Ostatnio kupiłem dwa kawałki sera - St. Agur i ser pirenejski. Zostały wycięte z kół, a nie wstępnie opakowane. W domu usunąłem folię i umieściłem ją w tym samym plastikowym pojemniku w lodówce.
Dwa dni później ser pirenejski miał pleśń z niebieskawym odcieniem na powierzchni. Zakładam, że sprzedawca właściwie przechował ser, więc nie powinien sam się spleśniać w krótkim czasie w mojej lodówce. Myślę, że łagodna pleśń z niebieskiego sera skolonizowała ser pirenejski. Mimo to postanowiłem nie ryzykować zjedzenia go (nadal jadłem niebieski ser).
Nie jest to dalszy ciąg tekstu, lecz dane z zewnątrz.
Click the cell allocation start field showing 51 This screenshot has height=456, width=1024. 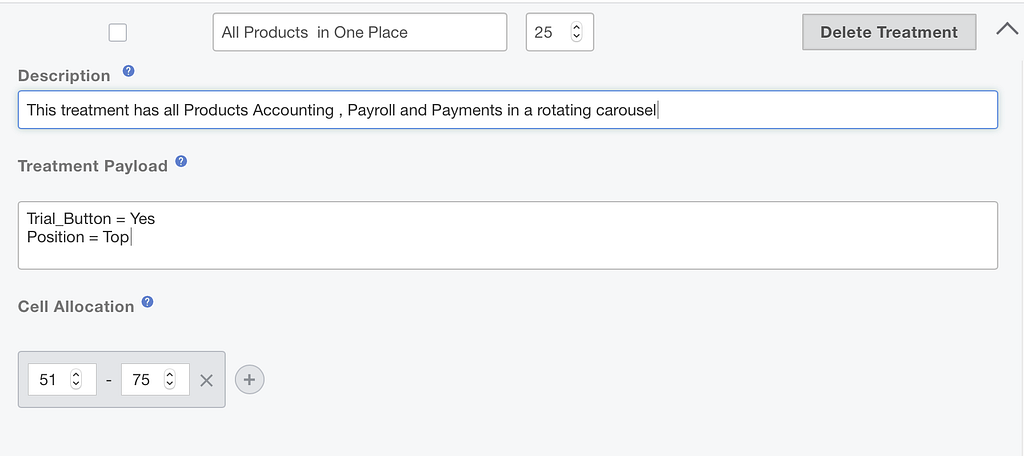pos(49,380)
Czy tak się naprawdę stało? Jeśli to się powtórzy, czy mogę założyć, że jest to jadalna pleśń? Czy bezpiecznie jest jeść jadalną pleśń po skolonizowaniu innego rodzaju sera, czy też zmieniona żywność zachęci ją do wytwarzania niebezpiecznych produktów ubocznych?
Czy mógłbym temu zapobiec poprzez indywidualne zawijanie serów w folię w tym samym pojemniku, czy też zatrzymywanie tylko w różnych pojemnikach zatrzymałoby rozprzestrzenianie się pleśni?